— Olhe lá, senhora dona Rodríguez — tornou D. Quixote — porventura vem Vossa Mercê como terceira? porque, nesse caso, faço-lhe saber que perde o seu tempo, graças à incomparável beleza da minha senhora Dulcineia del Toboso. Digo, enfim, senhora dona Rodríguez, que em Vossa Mercê salvando e pondo de parte qualquer recado amoroso, pode tornar a acender a sua vela, e conversaremos em tudo o que lhe aprouver e tiver em gosto, não tocando, já se vê, no mais leve melindre provocador.
— Eu trazer recados, senhor meu? — tornou a dona — mal me conhece Vossa Mercê; ainda não estou em idade de pensar em semelhantes ninharias, porque, graças a Deus, tenho a alma nas carnes e todos os dentes na boca, menos uns poucos, que me caíram com os catarros desta terra de Aragão.
Mas espere-me Vossa Mercê um instante, que eu vou acender a vela e já volto a contar-lhe as minhas angústias, como a quem pode remediar todas as minhas aflições do mundo.

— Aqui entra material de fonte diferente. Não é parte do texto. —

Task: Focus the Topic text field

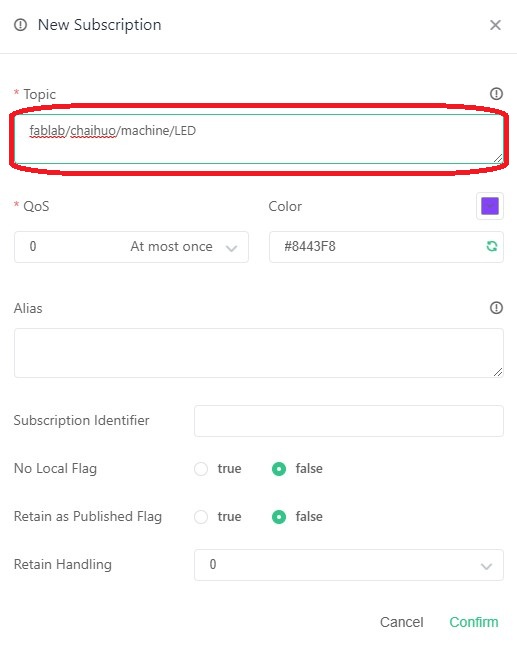Action: pos(259,139)
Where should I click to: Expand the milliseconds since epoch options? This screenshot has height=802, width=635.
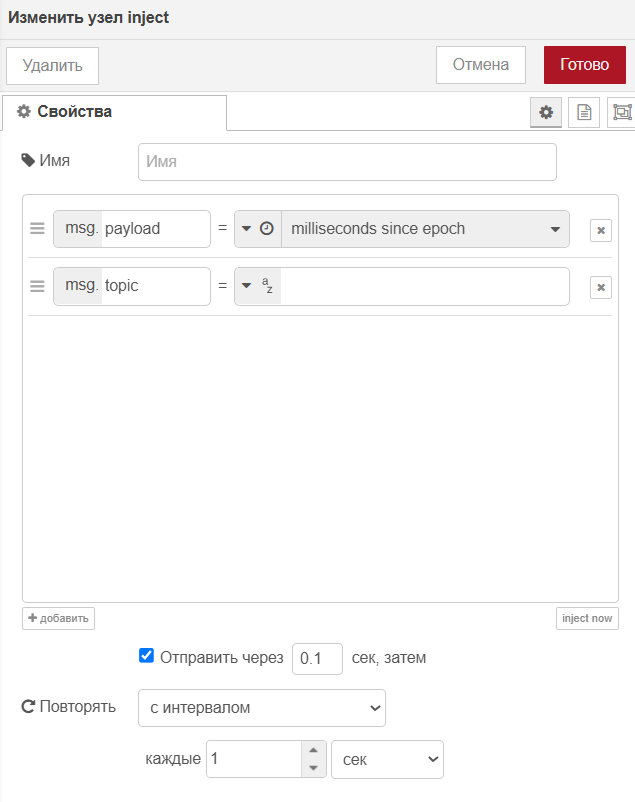point(555,229)
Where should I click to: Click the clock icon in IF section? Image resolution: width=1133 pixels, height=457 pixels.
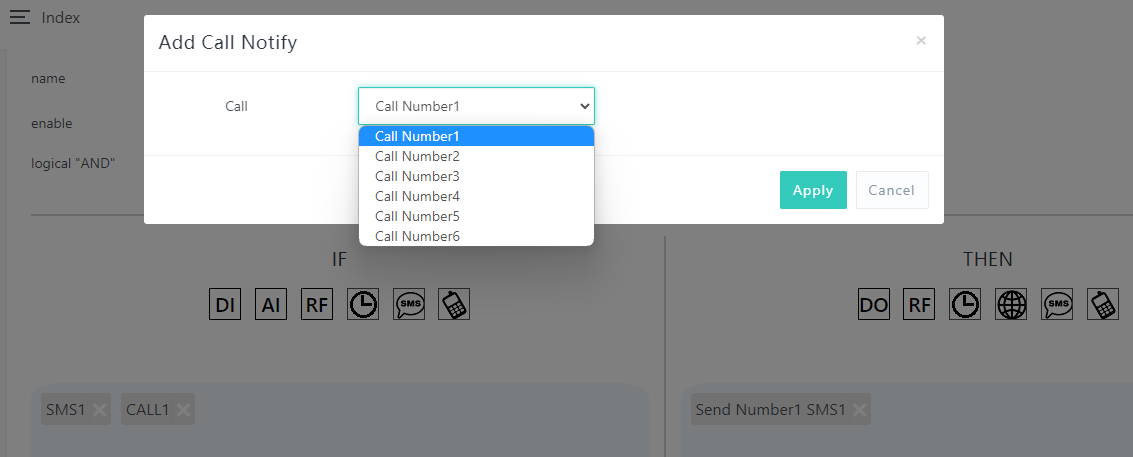pyautogui.click(x=363, y=305)
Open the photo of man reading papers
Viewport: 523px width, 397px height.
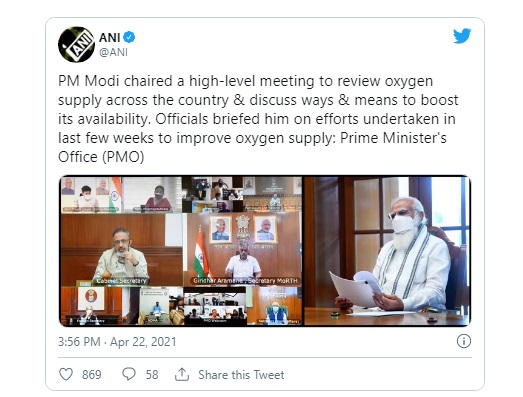click(388, 251)
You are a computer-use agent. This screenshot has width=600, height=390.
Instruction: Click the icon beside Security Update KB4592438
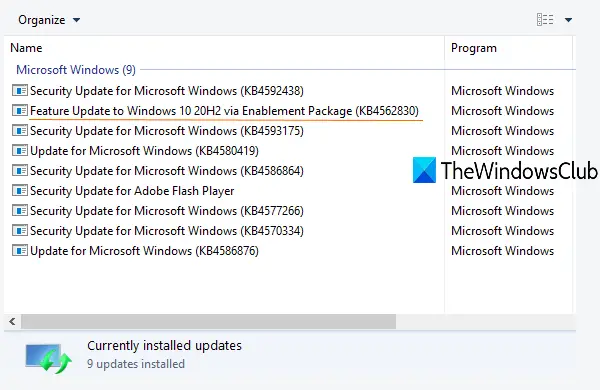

E sem esperar resposta saiu do aposento, onde ficou D. Quixote sossegado e pensativo a esperá-la, mas logo lhe sobrevieram mil pensamentos acerca daquela nova aventura, e parecia-lhe ser mal feito e mal pensado pôr-se em perigo de quebrar à sua dama a fé prometida, e dizia consigo:
— Quem sabe se o diabo, que é sutil e manhoso, quererá agora com uma dona enganar-me, o que não pôde fazer com imperatrizes, rainhas, duquesas, marquesas e condessas? Tenho ouvido dizer muitas vezes, e a muitos homens discretos, que ele, se pode, antes nos tenta com feias do que com bonitas; e quem sabe se com esta soledade, esta ocasião e este silêncio não despertarão os meus desejos, que dormem, fazendo com que no fim da vida venha a cair onde nunca tropecei? e, em casos semelhantes, é melhor fugir do que esperar a batalha.